= Beginning of Section =
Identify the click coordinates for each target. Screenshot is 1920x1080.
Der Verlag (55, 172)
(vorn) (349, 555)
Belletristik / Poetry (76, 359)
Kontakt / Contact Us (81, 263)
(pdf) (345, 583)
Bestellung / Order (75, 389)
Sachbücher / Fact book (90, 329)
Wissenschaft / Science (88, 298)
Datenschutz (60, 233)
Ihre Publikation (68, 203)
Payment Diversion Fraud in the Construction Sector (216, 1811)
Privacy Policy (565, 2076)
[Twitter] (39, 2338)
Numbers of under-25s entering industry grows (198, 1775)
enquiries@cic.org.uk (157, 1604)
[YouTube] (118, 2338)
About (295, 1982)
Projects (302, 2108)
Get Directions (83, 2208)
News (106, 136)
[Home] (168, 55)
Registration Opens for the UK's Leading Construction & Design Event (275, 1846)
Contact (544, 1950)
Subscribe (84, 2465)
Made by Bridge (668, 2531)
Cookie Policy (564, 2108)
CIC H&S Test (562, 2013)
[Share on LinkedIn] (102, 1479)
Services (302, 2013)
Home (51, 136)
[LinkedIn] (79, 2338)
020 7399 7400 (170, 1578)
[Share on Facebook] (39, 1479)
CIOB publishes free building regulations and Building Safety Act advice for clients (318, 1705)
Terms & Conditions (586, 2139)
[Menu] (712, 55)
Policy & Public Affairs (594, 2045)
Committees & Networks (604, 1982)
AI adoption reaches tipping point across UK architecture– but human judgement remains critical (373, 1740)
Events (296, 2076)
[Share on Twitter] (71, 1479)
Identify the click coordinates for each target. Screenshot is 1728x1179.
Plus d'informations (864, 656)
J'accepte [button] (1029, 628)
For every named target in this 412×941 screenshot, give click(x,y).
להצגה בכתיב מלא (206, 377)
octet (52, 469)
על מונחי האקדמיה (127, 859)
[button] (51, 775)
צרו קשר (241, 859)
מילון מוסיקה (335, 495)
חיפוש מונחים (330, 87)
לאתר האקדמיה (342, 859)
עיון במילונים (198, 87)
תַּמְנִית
= End of Section =
▶ _What you are asked to do_:
Taking the line containing "AI adoption reaches" as the first, please return it and every line after it through the end of the entries, exactly and only those.

▶ _Task answer_:
AI adoption reaches tipping point across UK architecture– but human judgement remains critical (373, 1740)
Events (296, 2076)
[Share on Twitter] (71, 1479)
Identify the click coordinates for each target. Screenshot is 1728x1179.
Plus d'informations (864, 656)
J'accepte [button] (1029, 628)
For every named target in this 412×941 screenshot, give click(x,y).
להצגה בכתיב מלא (206, 377)
octet (52, 469)
על מונחי האקדמיה (127, 859)
[button] (51, 775)
צרו קשר (241, 859)
מילון מוסיקה (335, 495)
חיפוש מונחים (330, 87)
לאתר האקדמיה (342, 859)
עיון במילונים (198, 87)
תַּמְנִית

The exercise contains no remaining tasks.